YOUR INSTRUCTIONS: Lines before the one containing "You are a computer-use agent. Image" are not wanted; restate the rest below word for word, through the last line, but drop any pictures.

LISTED ENTRIES:
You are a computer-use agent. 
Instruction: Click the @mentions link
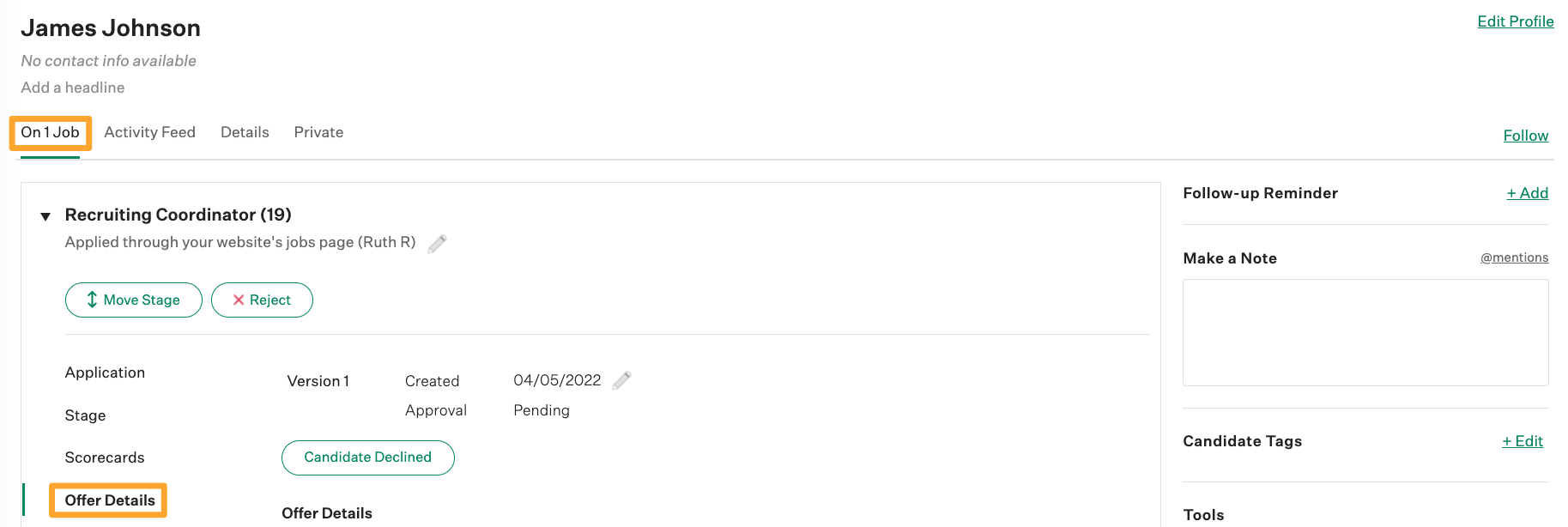(1515, 257)
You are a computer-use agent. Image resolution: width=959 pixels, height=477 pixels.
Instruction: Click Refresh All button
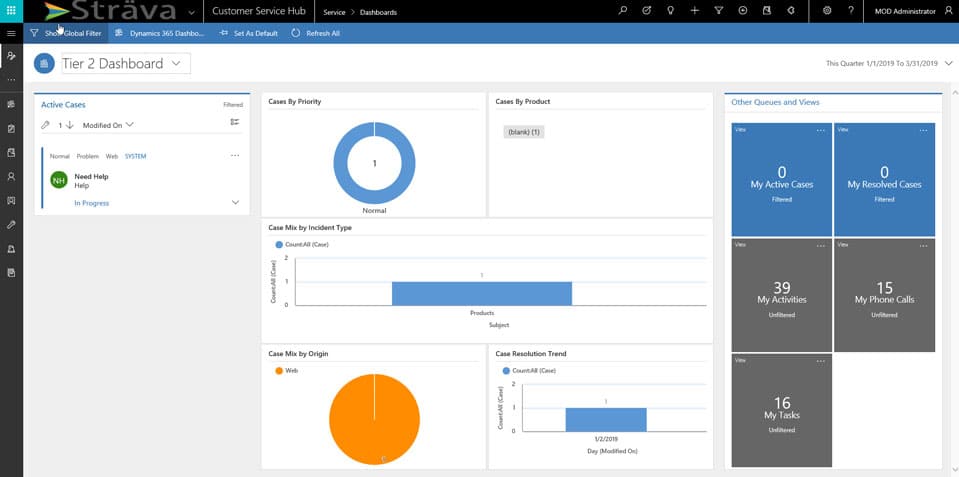point(316,33)
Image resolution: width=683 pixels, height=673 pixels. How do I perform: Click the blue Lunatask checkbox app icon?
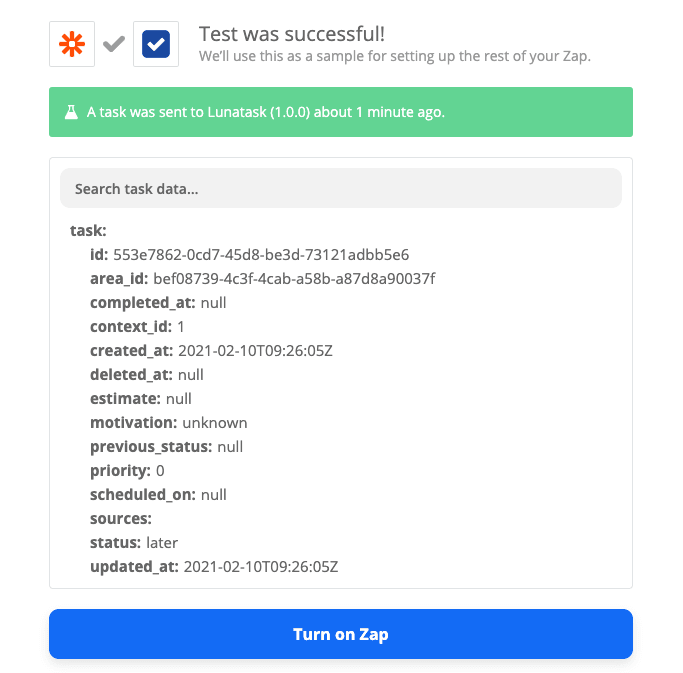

RESULT FOR THIS TASK:
You are a computer-use agent. Image resolution: width=959 pixels, height=477 pixels.
Instruction: Click Refresh All button
point(316,33)
Image resolution: width=683 pixels, height=673 pixels. How do I perform: Click the blue Lunatask checkbox app icon?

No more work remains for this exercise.